Saturday, December 26, 2020

1:1,000


I'm seeing, with increased frequency, misleading statistics on the internet, usually in Comments sections on news feeds, that America is overreacting to the coronavirus pandemic, and that 99.9% of people who contract the virus survive, so what's the big deal?

Well, for starters, the number isn't quite right.  To date, some 18.8 million Americans have tested positive for the virus, and of those, 330,832 have died.  In other words, 1.76% of the people who've become infected went on and died, or the inverse., 98.2% of them have survived, not 99.9. 

Still, 98.2% survival sounds pretty good, right?  What's the big deal?

To the non-specialist, 98.2% sounds pretty darn close to 100%. but toxicologists and epidemiologists don't discuss death rates in terms of percentages.  There are far too many corpses in the number-roundings.  But let's compare that survival rate to other causes of death.  For decades now, the globally "acceptable" level of additional cancer deaths has been set at 1 in a million.  If a chemical or consumer product or drug or other substance causes less than 1 additional cancer death out of every one million persons exposed, it's considered safe.  After all, you can't completely eliminate cancer, and some drugs, chemicals, and other consumer products have benefits that outweigh the one in a million cancer death.  

But if the rate is greater than one in a million (expressed as 1:1,000,000), then the substance is banned.  Otherwise promising drugs, potentially game-changing pesticides, and useful household products have been taken off the shelves and banned from any future use when their carcinogenicity has been shown to exceed 1:1,000,000.  

Even then, there's some wiggle room.  If something is very useful and could otherwise save more lives than are lost due to cancer, exceptions are made.  Some substances are still sold with cancer rates greater than 1 in a million.  Some cancer rates that have been accepted are as high as 10 in a million (10:1,000,000, or 1:100,000) or more rarely, 20 in a million.  But 100 in a million is far beyond anything any government or civilized society would tolerate, and the substance becomes a dreaded Class A Known Human Carcinogen.
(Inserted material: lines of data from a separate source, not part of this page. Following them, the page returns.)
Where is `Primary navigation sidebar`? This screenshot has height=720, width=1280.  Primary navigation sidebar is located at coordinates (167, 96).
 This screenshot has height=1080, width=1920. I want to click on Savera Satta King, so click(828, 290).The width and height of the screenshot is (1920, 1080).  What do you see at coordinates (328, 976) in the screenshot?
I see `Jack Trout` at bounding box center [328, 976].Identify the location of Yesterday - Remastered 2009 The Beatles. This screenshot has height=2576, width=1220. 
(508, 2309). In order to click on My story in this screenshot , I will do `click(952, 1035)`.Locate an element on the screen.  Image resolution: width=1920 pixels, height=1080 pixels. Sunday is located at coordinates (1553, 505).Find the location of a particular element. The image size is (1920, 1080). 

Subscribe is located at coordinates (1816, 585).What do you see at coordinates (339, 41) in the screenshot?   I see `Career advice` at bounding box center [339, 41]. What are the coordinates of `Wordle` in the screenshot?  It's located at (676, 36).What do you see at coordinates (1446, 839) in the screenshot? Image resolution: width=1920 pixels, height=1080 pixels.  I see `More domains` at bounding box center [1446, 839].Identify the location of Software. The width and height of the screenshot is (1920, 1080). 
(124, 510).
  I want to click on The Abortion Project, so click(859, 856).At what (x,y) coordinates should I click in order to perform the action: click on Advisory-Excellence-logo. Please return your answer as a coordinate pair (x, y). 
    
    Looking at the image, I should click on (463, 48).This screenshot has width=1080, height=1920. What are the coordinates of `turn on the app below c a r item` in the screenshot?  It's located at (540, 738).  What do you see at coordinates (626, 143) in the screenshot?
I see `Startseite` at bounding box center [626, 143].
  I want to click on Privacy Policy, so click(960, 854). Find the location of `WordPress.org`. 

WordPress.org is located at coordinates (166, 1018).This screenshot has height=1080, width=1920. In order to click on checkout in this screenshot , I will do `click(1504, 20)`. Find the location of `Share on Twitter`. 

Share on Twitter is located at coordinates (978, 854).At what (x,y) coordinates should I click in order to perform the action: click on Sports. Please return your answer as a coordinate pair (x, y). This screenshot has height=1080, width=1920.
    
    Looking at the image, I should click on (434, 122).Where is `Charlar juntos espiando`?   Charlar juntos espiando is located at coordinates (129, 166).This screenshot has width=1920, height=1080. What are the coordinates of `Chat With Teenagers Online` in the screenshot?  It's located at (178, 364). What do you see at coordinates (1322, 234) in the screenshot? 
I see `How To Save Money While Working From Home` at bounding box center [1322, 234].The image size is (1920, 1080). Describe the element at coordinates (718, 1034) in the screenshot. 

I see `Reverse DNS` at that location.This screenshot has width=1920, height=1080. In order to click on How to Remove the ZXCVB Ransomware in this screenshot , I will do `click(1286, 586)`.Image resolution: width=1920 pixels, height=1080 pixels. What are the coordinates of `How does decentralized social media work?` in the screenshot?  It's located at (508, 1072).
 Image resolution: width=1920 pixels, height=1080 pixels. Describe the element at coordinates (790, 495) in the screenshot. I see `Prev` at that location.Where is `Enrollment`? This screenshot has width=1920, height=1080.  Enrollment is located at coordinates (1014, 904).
Okay, back to Covid-19.  As noted above, to date 330,832 Americans have died from virus-related causes.  Fact.  There are 330 million people in America.  Fact.  The math is easy - one out of every 1,000 Americans is now dead from the virus, or 1,000 out of every one million.  I don't know if a carcinogen that deadly is even known to exist - plutonium-241, maybe?  But the death rate of covid-19 is well beyond 1:1,000,000, even beyond 100:1,000,000. It is 1 out of a thousand, or 1,000:1,000,000.  That's staggeringly deadly.    

Even worse, that's the covid death rate of all Americans, including those who've never been exposed to the virus.  If 330,832 Americans have died out of 18.8 million who've been exposed (as opposed to 330 million total Americans), then the death rate leaps to a jaw-dropping 17,600 out of a million

Why are people willing to except a morbidity rate 1,000 to 10,000 times higher than the chemicals we regulate and the drugs that we test?  DDT and asbestos are only fatal to less than 99.9% of the people exposed (but far greater than 1 in a million), but I propose that few readers would be willing to handle DDT in an asbestos-laden environment.  Why then are they comfortable, even insistent, on mingling maskless in enclosed places?  It doesn't make sense. It isn't, as Mr. Spock would have said, logical.